Big data is unwieldy…“useless, or even more than useless because it can distract businesses and consume a lot of resources for no value return,” according to Mike Fauscette, IDC analyst and Group Vice President. In a recent series of articles entitled Transforming Data in Action, Part I and Part II, Fauscette primarily lays the blame with the difficulty of finding "information needles hidden in Big Data haystacks."
Andy Mulholland, vice president and principal analyst at Constellation Group and formerly Global Chief Technology Officer for the Cap Gemini Group, generally agrees. But whereas Fauscette highlights the challenges of filtering data and determining its relevance, Mulholland focuses on the difficulties associated with making sense of the many pieces of relevant, but disconnected information. In a recent article entitled "Internet of Things; Requires Big Data to be turned upside down to become Smart Data," Mulholland writes, “We need to start working on how users will gain from enterprise Big Data by delivering it … in new graphical formats.”
I recently spoke with both analysts, who provided insights into how workers in the future will be able to exploit enterprise information in intelligent ways.
Big Data is Useless
It wasn’t long ago that big data was the next big thing. Using a combination of technology and methodology, big data promised to take huge data sets and expose correlations that highlight business trends. The productivity gains from big data were going to revolutionize business by allowing managers to make intelligent decisions based on real operational data. And while specialized business analysts have been able to exploit it at a macro level, big data has failed to provide individual workers with the insights they need to take action on a daily basis. On the contrary, the distraction big data brings to the workplace is the reason Fauscette calls it "useless."
Long Live Small, Smart Data
There is nothing wrong with big data per se; but it’s not actionable for individual workers. What workers need is not big data, but rather, relevant data presented in smaller and smarter chunks.
According to Fauscette,
Big Data can be made smart data if it can be made smaller, by transforming it to become contextual, relevant, and delivered to the right person at the right time, in the right format .… Smart data is data in context, in the ‘right hands’ and relevant to some issues, activity, problem, etc.”
Making Data Smart is Not Easy
But even that’s not enough. Because even when "the right set of data is available to the right person at the right time," it’s tough to make sense of it all, to say nothing about turning the data into actionable activities.
Fauscette identifies the difficulty in individualizing information for each person as the missing piece. For example, Fauscette points to Amazon’s recommendation engine, which suggests items to buy based on what other people bought, rather than on a deep understanding of the individual. In a work context, automated individualization is not practical. People need to individualize their own experience by "slicing and dicing" information from disparate sources to extract business insights. They need to be able to view combinations of relevant information according to the most appropriate context for a given situation.
Mulholland sees the problem as the inability to present combinations of relevant information in a graphical format that is intelligible to the end user.He said there's a need to package data to, “extend our human senses with increased inputs that allow our personal experience and knowledge to be applied to evaluate and decide on responses.”
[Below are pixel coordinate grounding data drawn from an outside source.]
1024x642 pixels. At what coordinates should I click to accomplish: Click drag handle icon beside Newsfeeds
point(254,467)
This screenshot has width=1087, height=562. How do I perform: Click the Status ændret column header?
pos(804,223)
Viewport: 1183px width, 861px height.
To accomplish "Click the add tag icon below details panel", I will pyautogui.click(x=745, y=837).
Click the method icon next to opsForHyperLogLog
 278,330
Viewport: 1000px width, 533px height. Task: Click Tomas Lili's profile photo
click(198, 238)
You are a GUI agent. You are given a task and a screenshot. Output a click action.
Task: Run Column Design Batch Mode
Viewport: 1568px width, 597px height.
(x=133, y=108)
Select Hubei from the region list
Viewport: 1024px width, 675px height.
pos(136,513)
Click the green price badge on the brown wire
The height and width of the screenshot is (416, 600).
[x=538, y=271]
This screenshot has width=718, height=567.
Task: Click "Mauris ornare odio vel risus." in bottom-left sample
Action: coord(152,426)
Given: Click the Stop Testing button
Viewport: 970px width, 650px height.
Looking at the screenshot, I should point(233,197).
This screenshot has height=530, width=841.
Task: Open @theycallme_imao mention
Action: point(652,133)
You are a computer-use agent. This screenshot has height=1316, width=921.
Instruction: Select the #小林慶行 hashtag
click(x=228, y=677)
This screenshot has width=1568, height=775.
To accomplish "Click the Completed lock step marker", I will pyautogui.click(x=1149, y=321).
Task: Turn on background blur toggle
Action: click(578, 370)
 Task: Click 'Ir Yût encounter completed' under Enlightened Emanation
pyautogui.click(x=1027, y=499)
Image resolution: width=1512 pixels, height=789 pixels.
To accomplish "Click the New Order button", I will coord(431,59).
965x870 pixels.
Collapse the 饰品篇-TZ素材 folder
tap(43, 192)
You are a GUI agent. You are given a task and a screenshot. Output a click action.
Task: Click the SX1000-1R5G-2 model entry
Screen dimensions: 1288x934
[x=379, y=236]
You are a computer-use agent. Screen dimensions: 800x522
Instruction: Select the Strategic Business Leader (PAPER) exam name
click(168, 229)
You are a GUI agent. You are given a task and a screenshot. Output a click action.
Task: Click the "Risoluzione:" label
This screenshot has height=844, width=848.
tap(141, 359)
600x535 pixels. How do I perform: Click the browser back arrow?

Both analysts are right. Regardless of whether you call it small data, smart data or something else, the way to conquer big data lies in pushing information from multiple applications and cloud services to individual devices in a single window mash up, in a way that presents information in easy to consume, contextual chunks. By visualizing the information in easy to understand views, people will be able to identify business insights and transform them into actions that move the business forward.
Let’s take a look at an example -- that of a sales executive. As part of a typical sales cycle, the executive needs to stay on top of simultaneous business developments that manifest through ERP, CRM and salesforce automation systems, as well as other applications and cloud services. To be actionable, the sales executive needs to view filtered updates from the different services: updates that focus on the specific customer account as well the people working that account. Plus, all those updates need to be presented in a common format so they could be easily understood. This is quite a challenge in a world where workers and organizations use applications and subscribe to cloud services from different enterprise vendors, such as Salesforce, SAP, Netsuite, Oracle, Microsoft and others.
While a lot of this sounds like rocket science, we aren’t that far from seeing some progress in the marketplace. Important advancements in federation services and context-awareness, together with a growing awareness of the underlying challenges make this an area on which to keep a close watch.